───── Material for the task
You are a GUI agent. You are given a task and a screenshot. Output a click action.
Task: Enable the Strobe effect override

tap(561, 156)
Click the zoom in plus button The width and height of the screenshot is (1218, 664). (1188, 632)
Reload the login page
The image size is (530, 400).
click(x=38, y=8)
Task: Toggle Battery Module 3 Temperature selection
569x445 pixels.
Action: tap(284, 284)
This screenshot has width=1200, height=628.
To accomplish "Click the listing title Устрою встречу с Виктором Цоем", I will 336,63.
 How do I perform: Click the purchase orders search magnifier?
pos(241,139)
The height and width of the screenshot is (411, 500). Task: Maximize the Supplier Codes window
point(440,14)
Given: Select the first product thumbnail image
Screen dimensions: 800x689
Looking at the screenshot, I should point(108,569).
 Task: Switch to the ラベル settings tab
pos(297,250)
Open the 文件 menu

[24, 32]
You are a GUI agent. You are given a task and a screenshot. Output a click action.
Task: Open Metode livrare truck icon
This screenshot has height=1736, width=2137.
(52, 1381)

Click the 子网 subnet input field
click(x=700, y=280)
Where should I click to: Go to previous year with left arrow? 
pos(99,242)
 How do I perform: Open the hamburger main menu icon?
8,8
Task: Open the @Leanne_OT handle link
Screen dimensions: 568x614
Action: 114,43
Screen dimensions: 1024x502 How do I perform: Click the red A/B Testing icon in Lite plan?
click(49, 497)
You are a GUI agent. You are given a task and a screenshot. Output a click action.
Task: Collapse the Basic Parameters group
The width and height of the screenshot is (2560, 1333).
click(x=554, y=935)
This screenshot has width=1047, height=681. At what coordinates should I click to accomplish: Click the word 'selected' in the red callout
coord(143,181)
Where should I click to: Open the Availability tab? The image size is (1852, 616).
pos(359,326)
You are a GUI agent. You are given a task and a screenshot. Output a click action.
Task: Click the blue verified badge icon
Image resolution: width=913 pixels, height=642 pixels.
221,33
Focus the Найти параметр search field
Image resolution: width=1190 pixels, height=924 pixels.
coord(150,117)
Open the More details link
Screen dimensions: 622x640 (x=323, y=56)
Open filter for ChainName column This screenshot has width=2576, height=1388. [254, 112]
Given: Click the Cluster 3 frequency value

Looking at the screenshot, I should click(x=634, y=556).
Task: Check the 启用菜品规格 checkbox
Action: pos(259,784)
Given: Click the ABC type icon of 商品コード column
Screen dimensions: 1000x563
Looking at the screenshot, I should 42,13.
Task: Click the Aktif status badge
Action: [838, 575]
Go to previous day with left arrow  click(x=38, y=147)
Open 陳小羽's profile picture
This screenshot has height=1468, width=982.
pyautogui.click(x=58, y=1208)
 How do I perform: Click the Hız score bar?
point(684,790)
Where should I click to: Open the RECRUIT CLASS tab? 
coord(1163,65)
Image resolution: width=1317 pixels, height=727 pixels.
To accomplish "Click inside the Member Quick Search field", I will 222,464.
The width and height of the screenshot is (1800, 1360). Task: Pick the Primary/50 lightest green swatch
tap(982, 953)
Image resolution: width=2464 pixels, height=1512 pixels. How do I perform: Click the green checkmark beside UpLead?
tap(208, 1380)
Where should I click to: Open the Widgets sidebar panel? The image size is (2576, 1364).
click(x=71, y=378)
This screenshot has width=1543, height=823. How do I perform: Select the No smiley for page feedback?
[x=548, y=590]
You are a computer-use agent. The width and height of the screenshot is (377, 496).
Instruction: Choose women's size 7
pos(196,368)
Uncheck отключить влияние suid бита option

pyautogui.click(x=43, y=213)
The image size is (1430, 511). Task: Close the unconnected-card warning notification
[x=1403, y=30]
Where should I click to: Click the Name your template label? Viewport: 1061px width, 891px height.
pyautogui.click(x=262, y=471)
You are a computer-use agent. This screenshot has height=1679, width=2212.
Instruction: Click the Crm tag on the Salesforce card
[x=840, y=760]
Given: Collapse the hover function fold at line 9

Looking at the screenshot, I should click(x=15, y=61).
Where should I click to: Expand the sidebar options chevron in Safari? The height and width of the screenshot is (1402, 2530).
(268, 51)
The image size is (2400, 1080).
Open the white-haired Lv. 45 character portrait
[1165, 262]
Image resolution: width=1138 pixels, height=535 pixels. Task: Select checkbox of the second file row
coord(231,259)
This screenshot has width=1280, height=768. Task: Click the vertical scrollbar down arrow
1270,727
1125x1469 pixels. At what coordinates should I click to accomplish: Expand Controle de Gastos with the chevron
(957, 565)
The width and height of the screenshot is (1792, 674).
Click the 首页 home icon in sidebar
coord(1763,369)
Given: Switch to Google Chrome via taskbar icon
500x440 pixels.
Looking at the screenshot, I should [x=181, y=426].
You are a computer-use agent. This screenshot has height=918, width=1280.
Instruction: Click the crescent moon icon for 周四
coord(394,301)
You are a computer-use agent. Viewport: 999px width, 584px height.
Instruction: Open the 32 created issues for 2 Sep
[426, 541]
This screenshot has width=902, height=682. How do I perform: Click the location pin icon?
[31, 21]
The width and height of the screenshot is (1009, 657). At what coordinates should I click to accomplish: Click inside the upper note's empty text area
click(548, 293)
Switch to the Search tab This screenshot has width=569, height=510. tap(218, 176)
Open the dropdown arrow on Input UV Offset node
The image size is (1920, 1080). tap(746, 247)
──────────
What is asked |
Copy out all of the lines above, word for word.

The response |
You are a GUI agent. You are given a task and a screenshot. Output a click action.
Task: Enable the Strobe effect override

tap(561, 156)
Click the zoom in plus button The width and height of the screenshot is (1218, 664). (1188, 632)
Reload the login page
The image size is (530, 400).
click(x=38, y=8)
Task: Toggle Battery Module 3 Temperature selection
569x445 pixels.
Action: tap(284, 284)
This screenshot has width=1200, height=628.
To accomplish "Click the listing title Устрою встречу с Виктором Цоем", I will 336,63.
 How do I perform: Click the purchase orders search magnifier?
pos(241,139)
The height and width of the screenshot is (411, 500). Task: Maximize the Supplier Codes window
point(440,14)
Given: Select the first product thumbnail image
Screen dimensions: 800x689
Looking at the screenshot, I should point(108,569).
 Task: Switch to the ラベル settings tab
pos(297,250)
Open the 文件 menu

[24, 32]
You are a GUI agent. You are given a task and a screenshot. Output a click action.
Task: Open Metode livrare truck icon
This screenshot has height=1736, width=2137.
(52, 1381)

Click the 子网 subnet input field
click(x=700, y=280)
Where should I click to: Go to previous year with left arrow? 
pos(99,242)
 How do I perform: Open the hamburger main menu icon?
8,8
Task: Open the @Leanne_OT handle link
Screen dimensions: 568x614
Action: 114,43
Screen dimensions: 1024x502 How do I perform: Click the red A/B Testing icon in Lite plan?
click(49, 497)
You are a GUI agent. You are given a task and a screenshot. Output a click action.
Task: Collapse the Basic Parameters group
The width and height of the screenshot is (2560, 1333).
click(x=554, y=935)
This screenshot has width=1047, height=681. At what coordinates should I click to accomplish: Click the word 'selected' in the red callout
coord(143,181)
Where should I click to: Open the Availability tab? The image size is (1852, 616).
pos(359,326)
You are a GUI agent. You are given a task and a screenshot. Output a click action.
Task: Click the blue verified badge icon
Image resolution: width=913 pixels, height=642 pixels.
221,33
Focus the Найти параметр search field
Image resolution: width=1190 pixels, height=924 pixels.
coord(150,117)
Open the More details link
Screen dimensions: 622x640 (x=323, y=56)
Open filter for ChainName column This screenshot has width=2576, height=1388. [254, 112]
Given: Click the Cluster 3 frequency value

Looking at the screenshot, I should click(x=634, y=556).
Task: Check the 启用菜品规格 checkbox
Action: pos(259,784)
Given: Click the ABC type icon of 商品コード column
Screen dimensions: 1000x563
Looking at the screenshot, I should 42,13.
Task: Click the Aktif status badge
Action: [838, 575]
Go to previous day with left arrow  click(x=38, y=147)
Open 陳小羽's profile picture
This screenshot has height=1468, width=982.
pyautogui.click(x=58, y=1208)
 How do I perform: Click the Hız score bar?
point(684,790)
Where should I click to: Open the RECRUIT CLASS tab? 
coord(1163,65)
Image resolution: width=1317 pixels, height=727 pixels.
To accomplish "Click inside the Member Quick Search field", I will 222,464.
The width and height of the screenshot is (1800, 1360). Task: Pick the Primary/50 lightest green swatch
tap(982, 953)
Image resolution: width=2464 pixels, height=1512 pixels. How do I perform: Click the green checkmark beside UpLead?
tap(208, 1380)
Where should I click to: Open the Widgets sidebar panel? The image size is (2576, 1364).
click(x=71, y=378)
This screenshot has width=1543, height=823. How do I perform: Select the No smiley for page feedback?
[x=548, y=590]
You are a computer-use agent. The width and height of the screenshot is (377, 496).
Instruction: Choose women's size 7
pos(196,368)
Uncheck отключить влияние suid бита option

pyautogui.click(x=43, y=213)
The image size is (1430, 511). Task: Close the unconnected-card warning notification
[x=1403, y=30]
Where should I click to: Click the Name your template label? Viewport: 1061px width, 891px height.
pyautogui.click(x=262, y=471)
You are a computer-use agent. This screenshot has height=1679, width=2212.
Instruction: Click the Crm tag on the Salesforce card
[x=840, y=760]
Given: Collapse the hover function fold at line 9

Looking at the screenshot, I should click(x=15, y=61).
Where should I click to: Expand the sidebar options chevron in Safari? The height and width of the screenshot is (1402, 2530).
(268, 51)
The image size is (2400, 1080).
Open the white-haired Lv. 45 character portrait
[1165, 262]
Image resolution: width=1138 pixels, height=535 pixels. Task: Select checkbox of the second file row
coord(231,259)
This screenshot has width=1280, height=768. Task: Click the vertical scrollbar down arrow
1270,727
1125x1469 pixels. At what coordinates should I click to accomplish: Expand Controle de Gastos with the chevron
(957, 565)
The width and height of the screenshot is (1792, 674).
Click the 首页 home icon in sidebar
coord(1763,369)
Given: Switch to Google Chrome via taskbar icon
500x440 pixels.
Looking at the screenshot, I should [x=181, y=426].
You are a computer-use agent. This screenshot has height=918, width=1280.
Instruction: Click the crescent moon icon for 周四
coord(394,301)
You are a computer-use agent. Viewport: 999px width, 584px height.
Instruction: Open the 32 created issues for 2 Sep
[426, 541]
This screenshot has width=902, height=682. How do I perform: Click the location pin icon?
[31, 21]
The width and height of the screenshot is (1009, 657). At what coordinates should I click to accomplish: Click inside the upper note's empty text area
click(548, 293)
Switch to the Search tab This screenshot has width=569, height=510. tap(218, 176)
Open the dropdown arrow on Input UV Offset node
The image size is (1920, 1080). tap(746, 247)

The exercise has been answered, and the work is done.